Here is the 6th Instalment of my 100 Days of Old Movies. I'm powering towards the finishing line!

51 & 52: 42nd Street (1933)


Come and meet those dancing feet. On the avenue I'm taking you to, 42nd Street.

I have a very soft spot for 42nd Street. It was (along with Singin' in the Rain) the first musical I ever bought, as a poor-quality unremastered VHS. I was 12, and had never really seen anything in black and white before, but obviously I have never looked back! 
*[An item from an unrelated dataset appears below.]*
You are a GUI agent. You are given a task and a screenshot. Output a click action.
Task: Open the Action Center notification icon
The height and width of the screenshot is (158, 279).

Julian Marsh (Warner Baxter) is putting on a show. The doctors warn that it will kill him, but he's broke. He's a great director, and everyone is very excited at the prospect of work. His star is Dorothy Brock (Bebe Daniels), a big-time performer who has to play up to Abner Dillon (Guy Kibbee) who is financing the show because she is starring in it. Behind his back, she still goes around with her boyfriend and ex-vaudeville partner Pat Denning (George Brent). Wondering where Ruby and Dick come in? Ruby is Peggy Sawyer, a first-time performer who gets a job in the chorus, helped by Billy Lawler (Dick Powell) the juvenile in the show. He thinks she's pretty cute. One day she passes out after a gruelling rehearsal, and is looked after by Pat Denning, who's hanging around the stage door. When Dorothy is stuck with Abner, he takes Peggy out to dinner instead, and she witnesses him being beaten up by gangsters hired by Marsh to keep him away from Dorothy (the finances are at stake). When the show goes to Philadelphia for tryouts Pat is already there for a job, and Dorothy (after embarrassing herself getting drunk at a party) rings him up to come to the hotel, and Peggy sees the gangsters follow him, and rushes in to warn him. Still drunk, Dorothy takes a swing at her, falls over and breaks her ankle. Oh no! Right before opening night, and there's no understudy! Abner picks Anytime Annie (Ginger Rogers) to take her place, but she knows she hasn't got it in her. Peggy is the girl. She's coached all day, goes on stage to the immortal line 'you're going out a youngster, but you've got to come back a star!' and steals the show. 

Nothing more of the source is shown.